■ **Your instructions**:
Reproduce word for word the part of the text on building technical literacy as a project manager, starting at "Practiced Building Websites" and ending at "make every day.".

Several years ago, I decided to improve my technical understanding in hopes of improving as a project manager. Not only do I highly recommend doing this to all digital PM’s, I see technical literacy as foundational to almost any business management job today. Although I’m still (and always) growing more in this area, here are some actions that have helped me:
Learned HTML & CSS
HTML and CSS are the fundamental building blocks of web development. Although web development has grown increasingly complex, learning the fundamentals really helped me understand the job of the web developers I worked with every day. Treehouse is my personal favorite for learning coding skills online.
Practiced Building Websites
Learning theory and programming syntax doesn’t equal experience or expert judgment. Like any skill, you can learn the basics, but it takes lots of experience applying it to challenging situations to truly become a master of a skill. I’ve done front-end development work for a half-dozen websites which helped me apply my nascent coding skills. Even more so, it made me appreciate the challenge and intricacy of the decisions developers make every day.
Worked in a High-Tech Environment
I have worked in web development for many years, but working at Sparkbox required me to work closer with developers than in previous roles. Their organization is heavily focused on code quality and development excellence, so I had to go deeper in my understanding and learn more about development environments, branching strategies, pull requests, and many other modern web development best practices. An extra bonus was developing great relationships with developers and finding a “safe space” to ask any and all technical questions I didn’t understand.
Always Be Learning Fundamentals
Learning “on the job” can be a great way to pick up technical knowledge, but I work best supplementing learning with my own studies too. In my experience, the workplace is the best resource for staying current with new and changing technologies as active projects and expert teammates are a natural resource for that information. However, I have found that being familiar with basic tech fundamentals to be the most helpful knowledge gaps for me to fill. Some of my favorites are Harvard’s Introduction to Computer Science and Tech Tuesday articles.

■ **Entries provided**:
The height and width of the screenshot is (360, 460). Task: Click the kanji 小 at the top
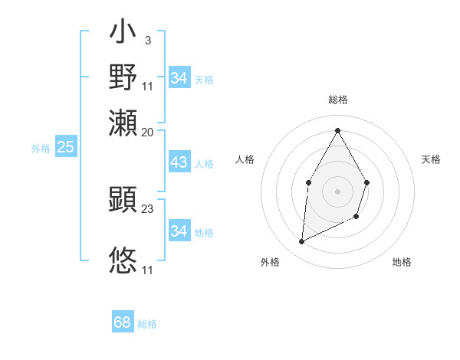(123, 35)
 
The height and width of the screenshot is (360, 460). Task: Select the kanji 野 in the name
(123, 77)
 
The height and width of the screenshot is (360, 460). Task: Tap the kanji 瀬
(123, 123)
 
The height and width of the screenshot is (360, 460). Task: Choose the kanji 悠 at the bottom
(123, 260)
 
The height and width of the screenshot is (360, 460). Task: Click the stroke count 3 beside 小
(147, 41)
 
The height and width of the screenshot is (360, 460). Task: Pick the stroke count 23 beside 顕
(148, 208)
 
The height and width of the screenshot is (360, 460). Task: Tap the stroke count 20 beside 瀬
(148, 132)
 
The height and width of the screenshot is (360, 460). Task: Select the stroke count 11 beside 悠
(148, 270)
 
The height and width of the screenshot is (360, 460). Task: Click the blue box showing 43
(179, 162)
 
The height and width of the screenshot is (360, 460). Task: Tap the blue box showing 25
(65, 147)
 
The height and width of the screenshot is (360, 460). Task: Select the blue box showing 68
(123, 322)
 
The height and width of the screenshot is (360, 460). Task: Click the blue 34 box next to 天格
(179, 78)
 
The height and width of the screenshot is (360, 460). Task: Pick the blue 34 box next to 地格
(179, 231)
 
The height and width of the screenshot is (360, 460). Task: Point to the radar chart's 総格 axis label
(337, 100)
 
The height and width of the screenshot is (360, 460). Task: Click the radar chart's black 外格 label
(270, 262)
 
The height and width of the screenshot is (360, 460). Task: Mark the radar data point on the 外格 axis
(302, 242)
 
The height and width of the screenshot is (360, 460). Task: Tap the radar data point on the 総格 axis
(337, 130)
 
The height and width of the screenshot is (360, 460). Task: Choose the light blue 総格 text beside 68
(147, 324)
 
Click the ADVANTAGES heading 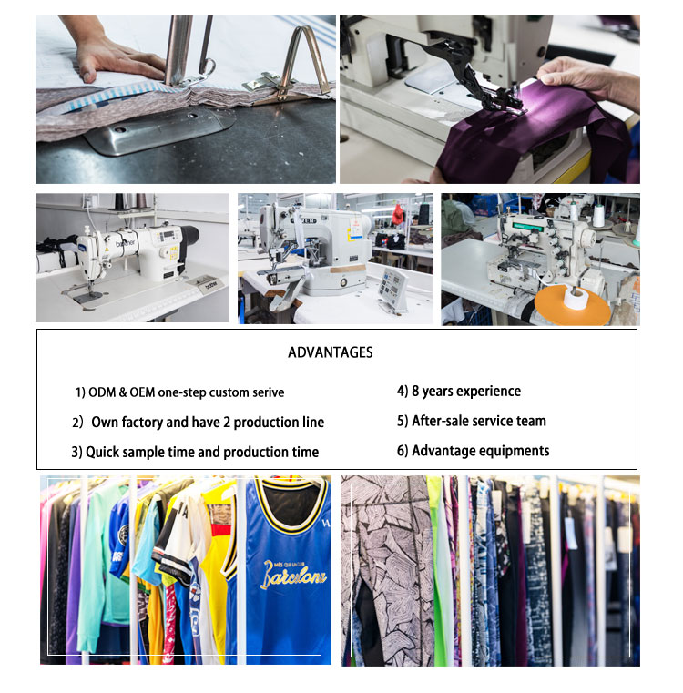click(x=331, y=352)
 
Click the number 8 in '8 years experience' click(x=415, y=392)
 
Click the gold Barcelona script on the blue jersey click(x=293, y=574)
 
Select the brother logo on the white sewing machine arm click(x=126, y=243)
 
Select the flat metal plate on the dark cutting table click(x=159, y=129)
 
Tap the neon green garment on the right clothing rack click(x=440, y=570)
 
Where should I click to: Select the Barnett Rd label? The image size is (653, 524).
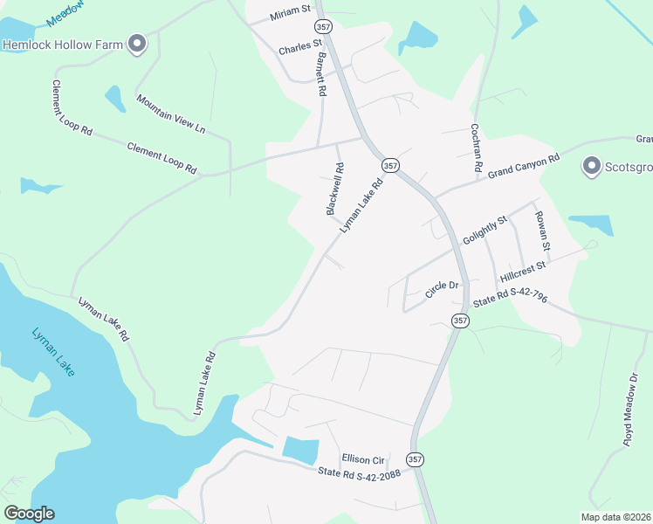(x=321, y=74)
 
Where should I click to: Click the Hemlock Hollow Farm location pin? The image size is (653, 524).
(x=136, y=43)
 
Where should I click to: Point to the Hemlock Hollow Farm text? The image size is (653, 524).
(x=61, y=44)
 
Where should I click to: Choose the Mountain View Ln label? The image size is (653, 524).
(x=170, y=114)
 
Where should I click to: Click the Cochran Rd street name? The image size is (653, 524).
(x=477, y=145)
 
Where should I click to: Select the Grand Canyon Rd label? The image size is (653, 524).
(x=523, y=166)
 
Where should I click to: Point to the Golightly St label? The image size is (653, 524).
(x=485, y=234)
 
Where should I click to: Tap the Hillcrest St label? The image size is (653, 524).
(x=523, y=271)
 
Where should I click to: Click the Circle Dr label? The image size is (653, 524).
(x=442, y=287)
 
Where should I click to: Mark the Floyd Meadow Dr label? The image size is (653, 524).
(x=631, y=410)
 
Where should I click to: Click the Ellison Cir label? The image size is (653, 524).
(x=363, y=458)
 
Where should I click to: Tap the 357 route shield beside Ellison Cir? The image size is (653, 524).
(x=416, y=458)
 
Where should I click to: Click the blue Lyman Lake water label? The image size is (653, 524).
(x=53, y=352)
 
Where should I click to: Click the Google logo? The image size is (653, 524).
(x=29, y=514)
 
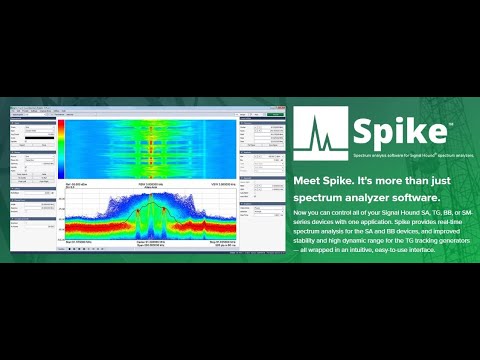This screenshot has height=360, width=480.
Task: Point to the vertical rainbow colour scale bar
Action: [x=60, y=150]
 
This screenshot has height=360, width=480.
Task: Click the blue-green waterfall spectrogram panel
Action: [x=150, y=150]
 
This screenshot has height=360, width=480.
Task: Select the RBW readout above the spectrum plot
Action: [x=150, y=185]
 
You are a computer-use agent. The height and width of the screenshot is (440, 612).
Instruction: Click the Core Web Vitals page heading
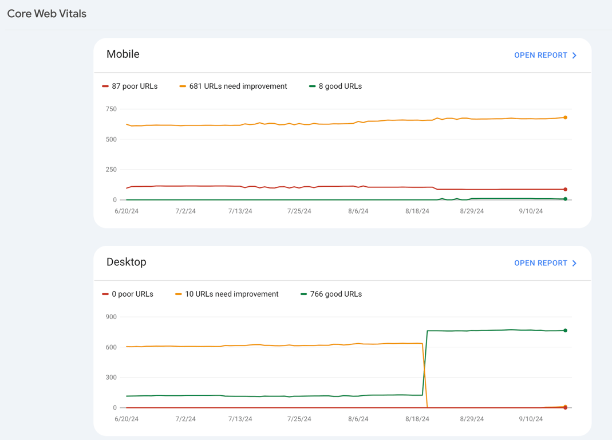47,14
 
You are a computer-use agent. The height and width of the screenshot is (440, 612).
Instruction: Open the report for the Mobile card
545,55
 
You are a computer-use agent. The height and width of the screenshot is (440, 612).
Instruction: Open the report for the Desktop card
545,263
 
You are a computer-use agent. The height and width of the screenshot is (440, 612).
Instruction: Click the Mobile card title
123,54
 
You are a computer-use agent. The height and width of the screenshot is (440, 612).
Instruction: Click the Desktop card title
126,262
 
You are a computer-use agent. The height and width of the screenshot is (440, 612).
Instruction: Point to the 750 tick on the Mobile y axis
110,109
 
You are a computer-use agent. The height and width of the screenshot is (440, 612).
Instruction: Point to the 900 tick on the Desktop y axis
110,317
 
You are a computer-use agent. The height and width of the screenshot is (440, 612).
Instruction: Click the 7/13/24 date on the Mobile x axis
240,211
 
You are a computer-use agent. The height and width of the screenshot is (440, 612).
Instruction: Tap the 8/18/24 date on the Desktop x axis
417,419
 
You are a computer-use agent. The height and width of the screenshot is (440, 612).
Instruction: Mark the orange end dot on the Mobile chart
566,117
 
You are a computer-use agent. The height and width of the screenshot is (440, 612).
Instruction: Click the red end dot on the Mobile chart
566,189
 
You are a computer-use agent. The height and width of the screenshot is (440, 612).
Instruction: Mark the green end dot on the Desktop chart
566,331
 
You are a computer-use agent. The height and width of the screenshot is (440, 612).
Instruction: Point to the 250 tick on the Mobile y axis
110,170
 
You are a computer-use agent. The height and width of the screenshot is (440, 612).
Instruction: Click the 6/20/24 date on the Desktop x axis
127,419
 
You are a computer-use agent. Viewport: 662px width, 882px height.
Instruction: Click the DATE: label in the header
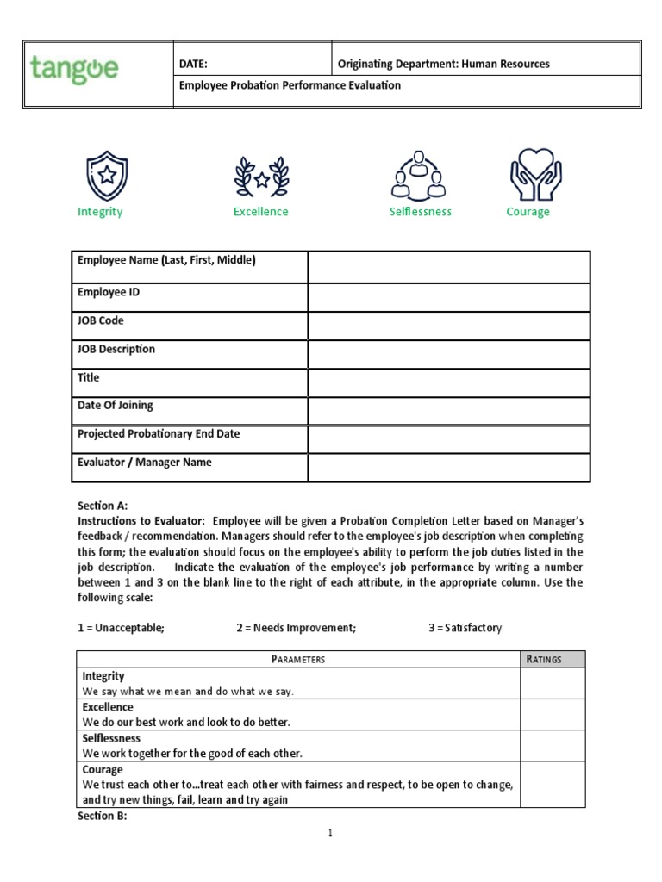click(x=194, y=64)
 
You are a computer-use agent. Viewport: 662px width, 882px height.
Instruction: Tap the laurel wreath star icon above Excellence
click(x=260, y=175)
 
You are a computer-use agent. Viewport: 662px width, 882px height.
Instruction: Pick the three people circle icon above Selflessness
click(x=419, y=175)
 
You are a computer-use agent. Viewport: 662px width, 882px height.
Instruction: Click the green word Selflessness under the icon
click(x=420, y=212)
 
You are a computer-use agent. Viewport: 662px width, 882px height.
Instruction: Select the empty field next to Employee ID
click(x=448, y=297)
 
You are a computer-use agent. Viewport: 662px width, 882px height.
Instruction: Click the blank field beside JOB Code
click(x=448, y=326)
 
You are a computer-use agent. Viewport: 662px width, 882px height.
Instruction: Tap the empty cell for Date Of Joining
click(x=448, y=411)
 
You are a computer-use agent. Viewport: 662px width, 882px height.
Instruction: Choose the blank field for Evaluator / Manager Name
click(x=448, y=468)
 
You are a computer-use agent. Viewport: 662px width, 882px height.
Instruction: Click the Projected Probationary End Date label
click(x=159, y=434)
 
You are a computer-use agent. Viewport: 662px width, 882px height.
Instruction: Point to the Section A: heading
click(x=103, y=506)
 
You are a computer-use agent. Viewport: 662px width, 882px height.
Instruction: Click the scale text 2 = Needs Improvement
click(x=296, y=628)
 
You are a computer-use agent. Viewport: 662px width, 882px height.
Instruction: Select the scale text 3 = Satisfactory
click(x=465, y=628)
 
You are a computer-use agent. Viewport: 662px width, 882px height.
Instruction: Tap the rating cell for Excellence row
click(x=552, y=714)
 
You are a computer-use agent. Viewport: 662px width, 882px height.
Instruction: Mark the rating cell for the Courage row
click(x=552, y=784)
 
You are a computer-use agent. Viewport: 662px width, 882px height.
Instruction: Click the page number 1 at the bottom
click(x=330, y=834)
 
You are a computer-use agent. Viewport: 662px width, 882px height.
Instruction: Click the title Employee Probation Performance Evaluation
click(x=290, y=86)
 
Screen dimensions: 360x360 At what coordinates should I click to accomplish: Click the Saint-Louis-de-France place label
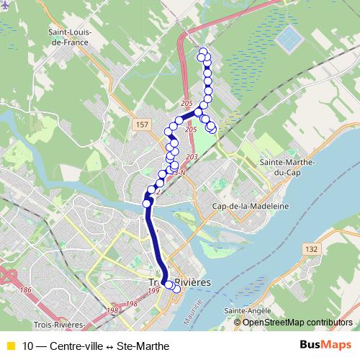(68, 37)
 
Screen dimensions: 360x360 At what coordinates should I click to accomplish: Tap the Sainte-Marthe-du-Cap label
(288, 168)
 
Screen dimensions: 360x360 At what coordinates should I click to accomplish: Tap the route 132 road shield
(311, 248)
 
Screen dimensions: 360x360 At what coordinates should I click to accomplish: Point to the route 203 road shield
(191, 157)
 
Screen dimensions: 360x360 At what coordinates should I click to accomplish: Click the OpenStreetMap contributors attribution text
(297, 323)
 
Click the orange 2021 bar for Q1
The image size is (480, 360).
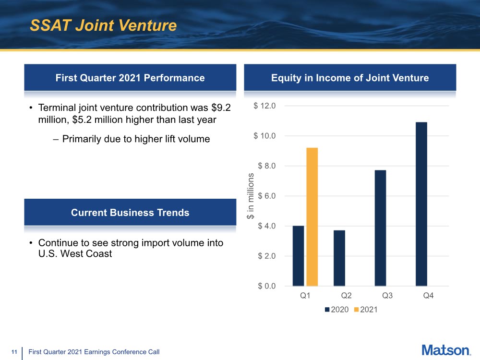coord(312,216)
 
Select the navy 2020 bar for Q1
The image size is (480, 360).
coord(298,255)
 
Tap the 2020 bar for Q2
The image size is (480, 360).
coord(339,258)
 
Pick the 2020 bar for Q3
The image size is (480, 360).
coord(380,228)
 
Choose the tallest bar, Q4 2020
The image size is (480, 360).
coord(421,204)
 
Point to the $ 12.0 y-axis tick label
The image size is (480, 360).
coord(264,106)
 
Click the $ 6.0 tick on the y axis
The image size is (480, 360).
coord(266,196)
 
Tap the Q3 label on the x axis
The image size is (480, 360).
coord(387,296)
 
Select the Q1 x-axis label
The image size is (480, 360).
coord(305,296)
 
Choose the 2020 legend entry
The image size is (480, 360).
coord(337,310)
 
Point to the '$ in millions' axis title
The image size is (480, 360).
coord(250,196)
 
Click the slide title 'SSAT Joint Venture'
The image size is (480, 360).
coord(103,25)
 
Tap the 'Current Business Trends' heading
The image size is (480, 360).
coord(130,212)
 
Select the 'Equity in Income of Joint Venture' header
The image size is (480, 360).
coord(350,78)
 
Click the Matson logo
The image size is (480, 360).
coord(446,350)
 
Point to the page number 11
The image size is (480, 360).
coord(14,352)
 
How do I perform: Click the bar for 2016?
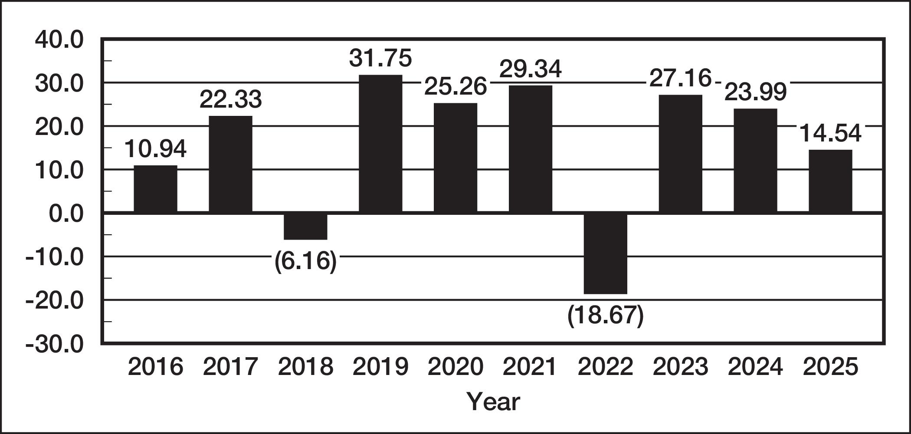155,189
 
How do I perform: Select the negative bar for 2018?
305,226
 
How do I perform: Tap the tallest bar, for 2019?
380,144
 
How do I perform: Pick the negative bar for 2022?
606,253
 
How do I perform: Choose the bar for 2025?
830,181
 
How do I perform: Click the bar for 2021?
531,149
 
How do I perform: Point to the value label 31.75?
380,58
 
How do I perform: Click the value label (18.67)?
606,316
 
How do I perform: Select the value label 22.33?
231,99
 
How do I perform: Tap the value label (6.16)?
305,261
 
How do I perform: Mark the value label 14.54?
830,133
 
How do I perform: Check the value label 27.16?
680,79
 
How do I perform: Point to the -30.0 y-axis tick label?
55,345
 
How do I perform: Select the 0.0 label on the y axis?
66,214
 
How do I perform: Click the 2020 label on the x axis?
456,367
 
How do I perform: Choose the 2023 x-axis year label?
680,367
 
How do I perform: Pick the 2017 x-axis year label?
231,367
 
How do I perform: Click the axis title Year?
493,401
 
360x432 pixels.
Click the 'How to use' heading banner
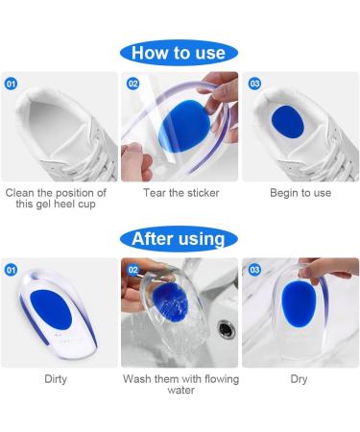tap(179, 53)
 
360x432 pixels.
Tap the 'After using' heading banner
tap(179, 239)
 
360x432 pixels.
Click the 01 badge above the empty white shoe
tap(12, 84)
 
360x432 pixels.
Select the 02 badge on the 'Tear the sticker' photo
tap(132, 84)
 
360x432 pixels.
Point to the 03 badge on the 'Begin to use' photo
tap(254, 84)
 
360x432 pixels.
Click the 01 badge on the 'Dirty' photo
tap(12, 270)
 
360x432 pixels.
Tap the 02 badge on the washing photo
tap(132, 270)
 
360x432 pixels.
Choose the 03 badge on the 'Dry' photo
tap(254, 270)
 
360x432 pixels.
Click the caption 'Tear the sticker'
tap(181, 193)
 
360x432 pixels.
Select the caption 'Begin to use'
tap(300, 193)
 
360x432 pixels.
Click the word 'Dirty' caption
tap(56, 379)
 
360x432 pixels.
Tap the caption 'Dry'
tap(299, 379)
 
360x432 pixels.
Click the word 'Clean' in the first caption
tap(20, 193)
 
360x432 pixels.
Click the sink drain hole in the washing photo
tap(227, 330)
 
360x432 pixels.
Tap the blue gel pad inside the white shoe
tap(287, 122)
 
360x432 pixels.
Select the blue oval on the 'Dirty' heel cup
tap(51, 309)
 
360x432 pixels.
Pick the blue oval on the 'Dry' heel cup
tap(299, 305)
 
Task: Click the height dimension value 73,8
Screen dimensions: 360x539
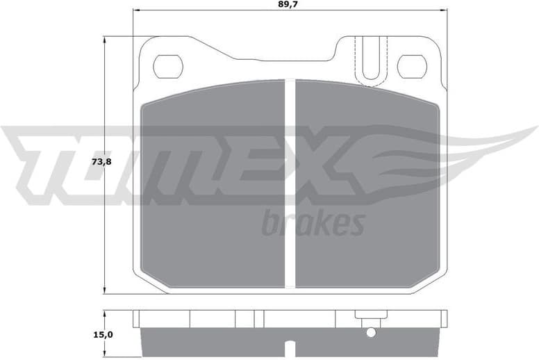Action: point(101,162)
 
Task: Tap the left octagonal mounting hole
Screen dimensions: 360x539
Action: point(167,66)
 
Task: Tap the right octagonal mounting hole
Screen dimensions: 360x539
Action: point(412,66)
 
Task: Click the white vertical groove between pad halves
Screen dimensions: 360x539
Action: point(290,184)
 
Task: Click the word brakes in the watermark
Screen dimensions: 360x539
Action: point(313,224)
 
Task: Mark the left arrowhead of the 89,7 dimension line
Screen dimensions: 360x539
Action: point(135,11)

■ **Written solution**:
Practiced Building Websites
Learning theory and programming syntax doesn’t equal experience or expert judgment. Like any skill, you can learn the basics, but it takes lots of experience applying it to challenging situations to truly become a master of a skill. I’ve done front-end development work for a half-dozen websites which helped me apply my nascent coding skills. Even more so, it made me appreciate the challenge and intricacy of the decisions developers make every day.